**What you need to do:** Return every row below word for word, leaving out the pictures.
-- Begin Data listing --
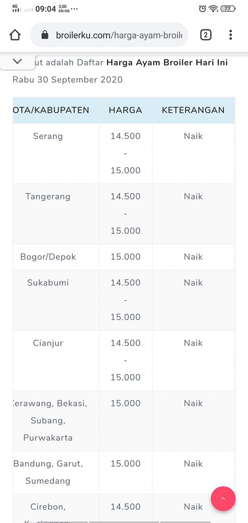Tap the Wi-Fi icon in the status bar
The width and height of the screenshot is (248, 523).
tap(214, 9)
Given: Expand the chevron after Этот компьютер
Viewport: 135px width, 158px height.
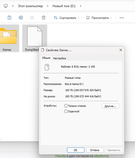Looking at the screenshot, I should [48, 6].
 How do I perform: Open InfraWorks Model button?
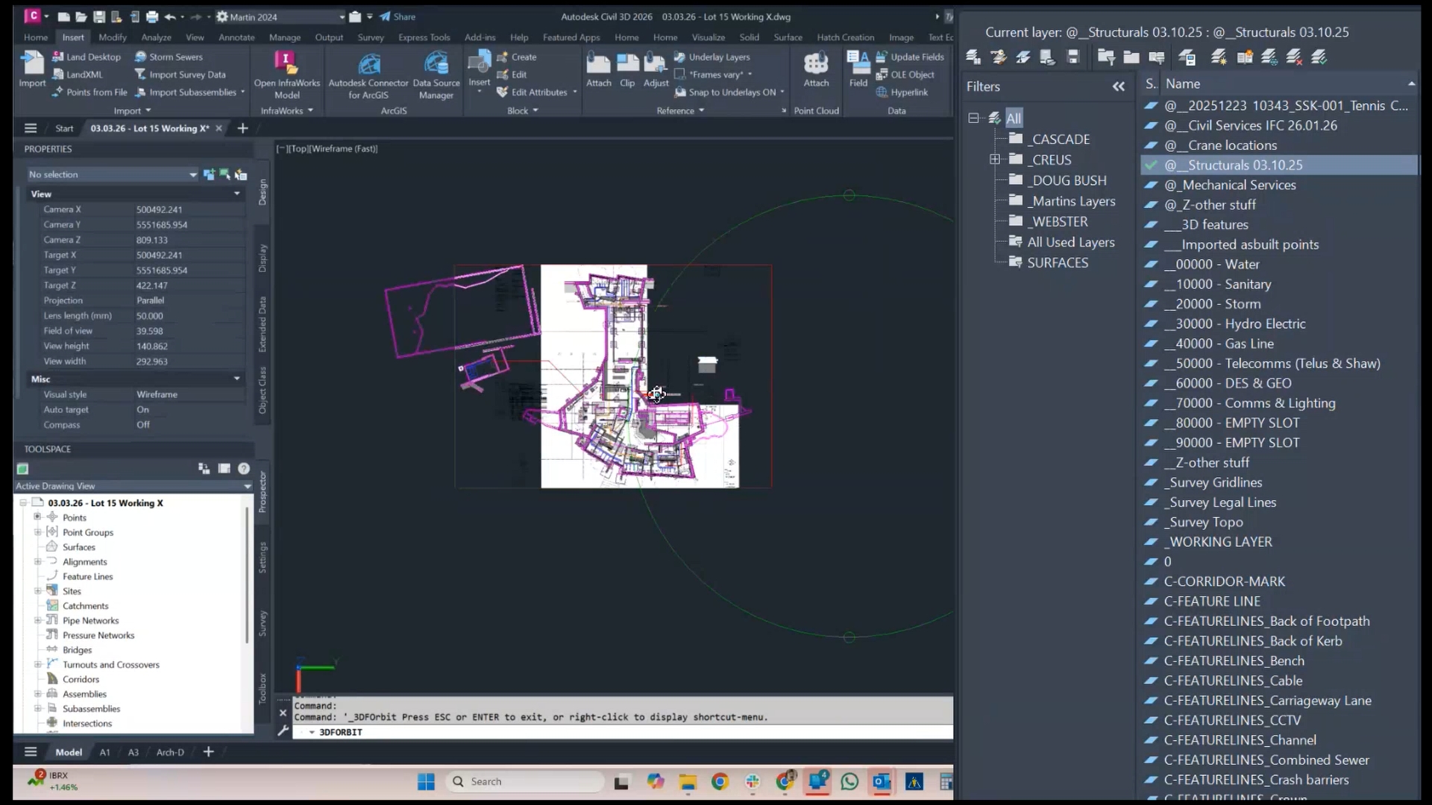coord(286,75)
-- End Data listing --
**Task output:**
Tap the Wi-Fi icon in the status bar
The width and height of the screenshot is (248, 523).
tap(214, 9)
Given: Expand the chevron after Этот компьютер
Viewport: 135px width, 158px height.
Looking at the screenshot, I should [48, 6].
 How do I perform: Open InfraWorks Model button?
coord(286,75)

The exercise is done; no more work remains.